I drove a half an hour back to the Immigration office in Phuket Town, lined up in the proper queue and waited patiently for my turn, hoping I would get out before either the office closed for the day or I developed a case of frostbite. When I finally got to the desk, the official, wearing a bright yellow shirt under a leather jacket, looked at all the paperwork and barked out that he needed copies, two of this, two of that, two of everything, and two passport photos. Jeez, I didn’t even need passport photos to check in the first time, I thought. I meekly offered up two nice copies of my passport which I had produced on my printer. Without even looking at them he barked, “No, I want new ones!” Certainly, your highness, I thought to myself. He pointed to the door, indicating that I should not even think of bringing my sorry carcass into his esteemed presence until I had my act totally together. Funny, I don’t recall seeing any instruction sheet anywhere here in the Ice Palace – er, Immigration Office – on how to get one’s act together for this sort of thing. I dug for the car keys, thinking that that I was off on another drive to find a quick passport photo shop and a copy center in Phuket Town.
To my pleasant surprise, just outside the door there were two very industrious Thai ladies at the service of all of us dejected and ill-prepared seekers of visa extensions. One had one of those four-barrel Polaroid cameras that can give you four passport photos with just a single click of the shutter. She took my photo against a blue background sheet that had been tacked to the Immigration office wall, handed me three very faded and fuzzy looking photos and collected 180 Baht. Next to her was another lady who had a copy machine that was so old it surely must have had a rope starter. She proceeded to make all the copies I needed, and then relieved me of another 30 Baht. These two ladies were a classic case of finding a need and filling it, and were easily the two nicest people I had come in contact with all day.
Back inside the super-air-conditioned office, I made my way back to the correct desk where the leather-jacketed official motioned for me to sit down like I was a juvenile delinquent in the principal’s office.
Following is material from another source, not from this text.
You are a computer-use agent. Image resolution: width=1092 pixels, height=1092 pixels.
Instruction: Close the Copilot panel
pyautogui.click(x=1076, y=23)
I politely handed him my stack of papers with two hands (the way you are suppose to do it in Asia). After a quick glance at the papers, he gave me a look of disgust and thrust them back at me, insisting that I put my signature on each and every copy. I scribbled my name a dozen times and handed the pile back to him. He then informed me in his broken English that I would only get a 15-day extension and asked me to hand over 1900 Baht (US $51). I said, but I requested 30 days? He said that if I needed more time, to come back after 15 days and I would be granted another ten days extension, at no additional charge, all the time looking at me as if I was supposed to drop onto one knee and kiss his ring to show my gratitude. In any event, I didn’t want to insult his math nor his authority and reckoned it would be all the time I needed, so I politely thanked him and went on my way, looking forward to thawing out during the half-hour drive back to the marina. Funny thing, for some reason they don’t do customer satisfaction surveys at this office.
Ex-pats who have spent a lot of time here have a saying when something like this happens: “T.I.T.” This is Thailand.